Almost every diet meal plan these days includes hummus. If dipping vegetables will get my kids to eat more of them, then I am all for it!! Low and behold, the kids preferred it with bread.
I researched many recipes and this is one of the lower fat versions that I came up with. The hummus came out a bit thick. Some recipes include the liquid from the canned chickpeas.
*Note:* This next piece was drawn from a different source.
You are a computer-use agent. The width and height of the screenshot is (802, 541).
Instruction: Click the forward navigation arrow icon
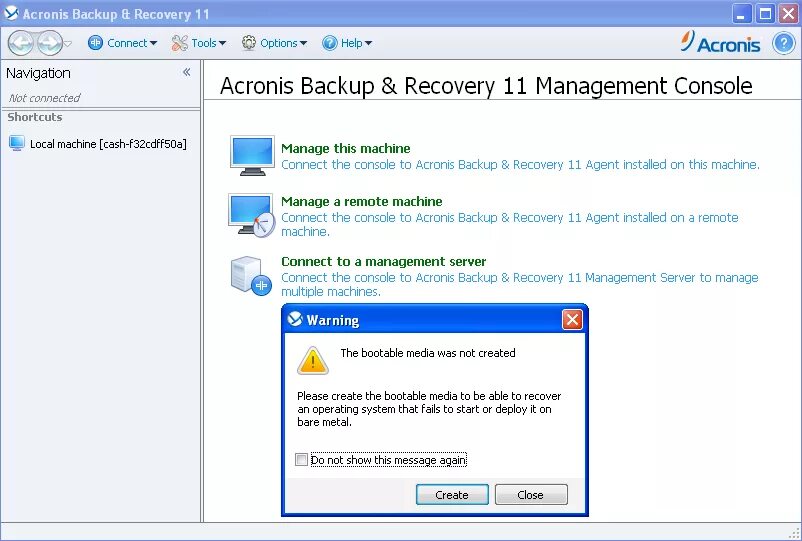[x=50, y=43]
I prefer to drain the chickpeas and rinse off as much sodium as possible. Most of the photos I saw in cook books have a pool of olive oil swimming on top of the hummus. That might be a bit too much fat for my sensibilities. When I made this dip, I had a hard time feeling comfortable adding all of the fat from the tahini and olive oil. After doing the nutritional analysis, the fat breakdown wasn’t as extreme as I expected. The nutritional analysis gave this recipe an A+.
Next time, I will add a bit more water to make it spreadable. I’ve read recipes that increase the oil and recipes that add a cup of water to these proportions. I think one cup of water will make it too thin, but perhaps 1/2 cup might have made it a bit easier to dip softer vegetables. I like mine a bit rustic and chunky. What do you think?

Hummus Dip

Rating: 5

Prep Time: 20 minutes

Total Time: 20 minutes

Yield: 3+ cups

Serving Size: 1/4 cup

Calories per serving: 269

Fat per serving: 11.7g fat, fat calories 105

Calories 269 per serving, fat calories 105, total fat 11.7g, cholesterol 1.5g, sodium 20mg, total carbohydrates 32.3g, dietary fiber 9.4g, sugar 5.5g, protein 10.9g, Vitamin A 1%, Vitamin C 6%, calcium 8%, iron 215


  • 3 cups of cooked chickpeas, rinsed and drained
  • 6 tbsps. tahini sesame paste
  • 4 tbsps. olive oil
  • 5 cloves garlic, minced
  • 2 tbsps. lime juice
  • 2 tsps. water
  • 1/2 tsp. cumin
  • 1/2 tsp. chili powder
  • 1 tsp paprika


  1. Add all of the ingredients to a food processor or heavy duty blender.
  2. Mix until smooth.
  3. Add 2 tbsps. of water at a time to make the mixture smoother. Do not add too much water.
  4. Serve with olive oil, fresh parsley, pine nuts and lime.